Bad? Boring? Please. Pulitzer him a fucking give. Writers don’t use expletives out of laziness or the puerile desire to shock or because we mislaid the thesaurus. We use them because, sometimes, the four-letter word is the better word—indeed, the best one. In The Debt to ­Pleasure, John Lanchester provides an astute breakdown of three words that, at first, might seem interchangeable. “Compare,” he writes, “the implication of mismanagement, of organization going wrong, in the Gallic debacle with the candidly chaotic, intimate quality of the Italian fiasco, or the blokishly masculine and pragmatic (and I would suggest implicitly reversible and therefore, in its deep assumptions, optimistic) American fuck-up.

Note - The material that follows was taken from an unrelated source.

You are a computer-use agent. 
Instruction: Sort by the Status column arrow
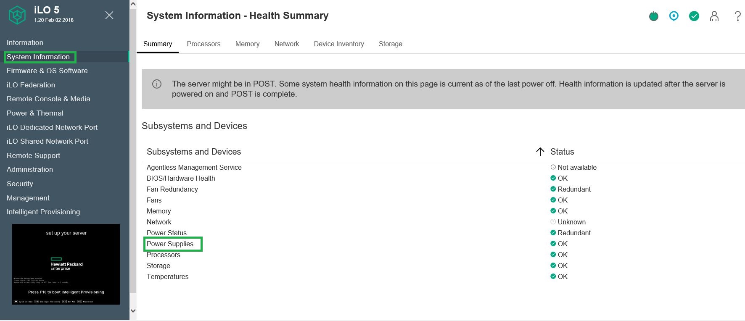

Here’s the thing: The book I wrote was called Being Wrong. It is entirely about fucking up, with all those optimistic American undertones emphatically included. I knew, when I chose to use the F-word in it, that some people would have difficulty reading past it, for moral or cultural or religious reasons. But why shouldn’t reading sometimes present such difficulties—not even but especially in serious literature? Surely one of the chief pleasures of literature is that it urges us into unfamiliar terrain, through both the stories it tells and the language it uses to tell them. Context might be everything, but we read, at least in part, to slip its chains.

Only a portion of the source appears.